Pete’s mine could make a company of men rich for the rest of their days. Rich enough to topple the Lawsons. She could read the reports well enough to know what that ore would be worth per cubic yard, and she had been in enough mines in her life to know how many cubic yards of material Pete had exposed, just from the little time she’d been down there.
It might be multiple lifetime’s worth of riches, depending on how far it went.
The problem was that that was a single claim.
Lawrence’s stability had come from the fact that there were lots of little pockets of absenta all over the place, and if you dug a hole and wandered around with a methane lamp long enough, you were bound to find them.

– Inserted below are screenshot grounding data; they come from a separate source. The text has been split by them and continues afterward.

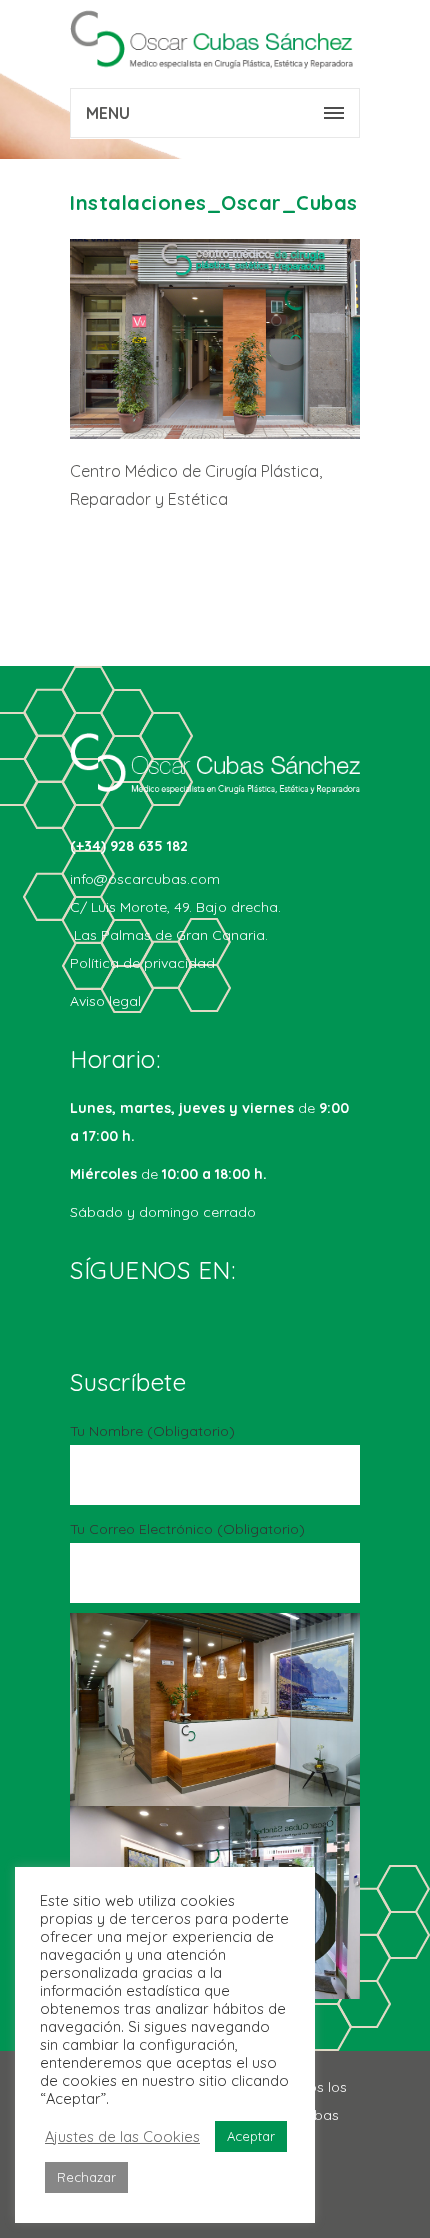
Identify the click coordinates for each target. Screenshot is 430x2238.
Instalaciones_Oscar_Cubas (214, 202)
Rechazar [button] (86, 2177)
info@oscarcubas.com (145, 879)
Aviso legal (105, 1001)
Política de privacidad (142, 963)
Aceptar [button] (251, 2136)
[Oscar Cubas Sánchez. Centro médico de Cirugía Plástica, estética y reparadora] (215, 40)
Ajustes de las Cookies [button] (122, 2137)
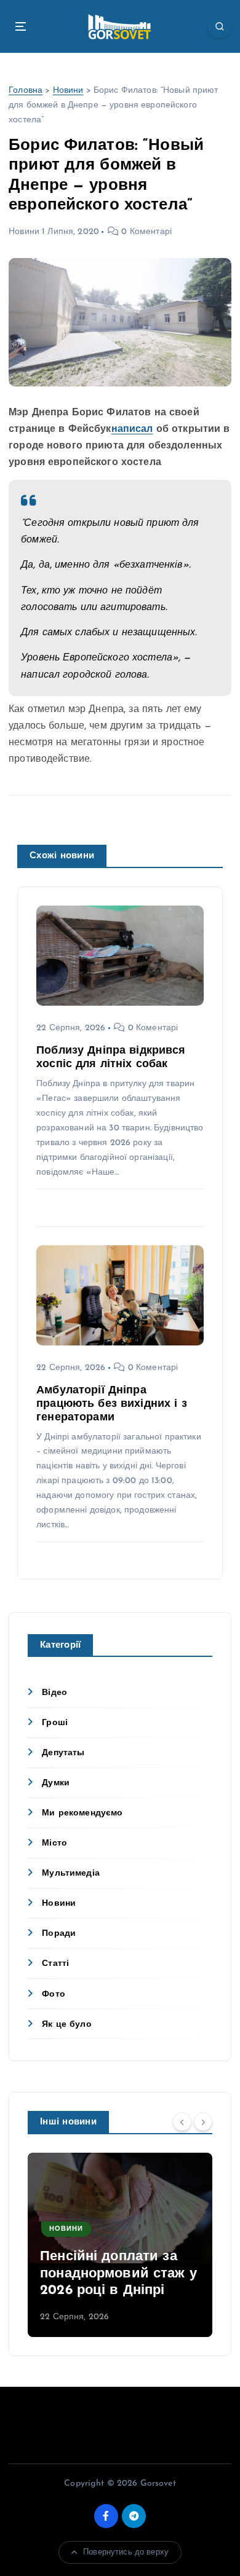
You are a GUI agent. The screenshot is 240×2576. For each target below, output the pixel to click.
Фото (53, 1994)
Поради (59, 1933)
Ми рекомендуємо (82, 1813)
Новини (68, 90)
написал (132, 429)
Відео (54, 1692)
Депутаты (63, 1753)
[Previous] (182, 2121)
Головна (25, 90)
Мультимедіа (71, 1873)
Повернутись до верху (126, 2552)
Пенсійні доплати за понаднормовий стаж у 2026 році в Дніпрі (118, 2274)
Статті (55, 1963)
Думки (56, 1783)
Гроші (55, 1723)
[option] (120, 2245)
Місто (54, 1843)
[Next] (203, 2121)
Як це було (66, 2024)
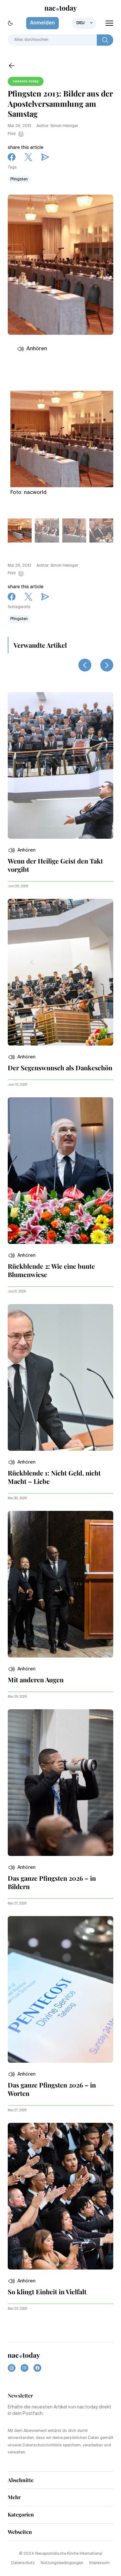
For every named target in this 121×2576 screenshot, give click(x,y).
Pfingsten (19, 179)
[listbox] (84, 23)
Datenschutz (23, 2563)
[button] (21, 850)
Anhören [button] (36, 349)
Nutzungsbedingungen (62, 2563)
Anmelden (42, 23)
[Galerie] (61, 436)
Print (12, 134)
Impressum (99, 2563)
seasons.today (25, 81)
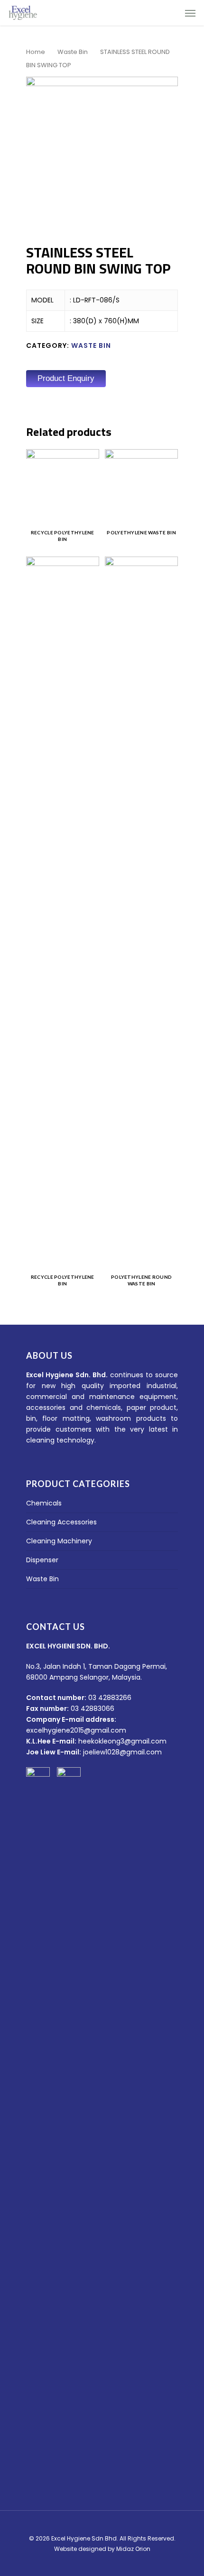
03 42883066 (92, 1708)
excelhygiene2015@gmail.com (76, 1730)
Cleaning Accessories (61, 1522)
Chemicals (44, 1503)
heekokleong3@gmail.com (122, 1741)
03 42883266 (109, 1697)
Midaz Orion (133, 2549)
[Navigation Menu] (190, 13)
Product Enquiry (65, 378)
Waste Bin (72, 51)
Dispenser (42, 1560)
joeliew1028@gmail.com (122, 1752)
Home (35, 51)
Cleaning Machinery (59, 1541)
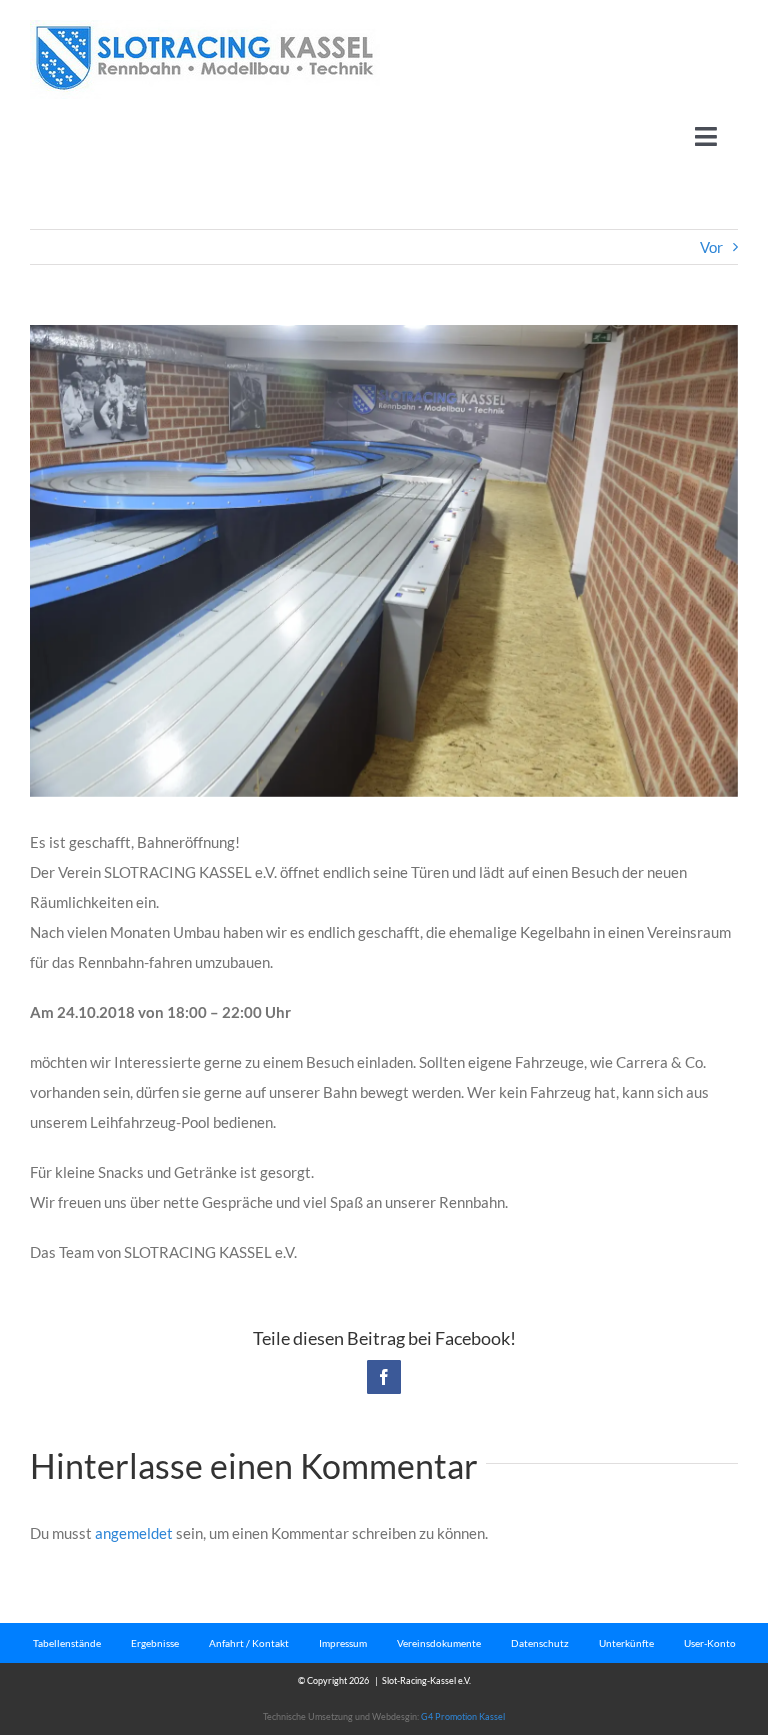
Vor (711, 247)
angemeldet (134, 1533)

If you’d have accused her of it, she’d have punched you in the mouth, but Sarah was really good with numbers. She’d sailed through her finance classes without trying. Her economics classes were all easy, and she had had classmates who had hated her for how little effort she put into those degrees. Several of the introductory-level classes, she’d only gone for the tests and passed at the top of the class.
She’d put that behind herself, years ago. Lawrence didn’t need financial math whizzes, anymore. Lawrence needed someone who could tend a stockpile of ammunition and use it from time to time as the situation called for it. She found she was rusty, trying to work through the sandstorm of numbers released from the Lawson house.
The stack of books from Thomas wasn’t so much a stack as multiple stacks. It had taken him the better part of thirty minutes just to get it all into the house.
Miners came and went, and when they went, their claims expired. Any time a prospector opened a sales account with the wholesaler in Jeremiah, they got a new lab report on their claim, and they often retested their claims in hopes of discovering that they’d worked their way into better ore.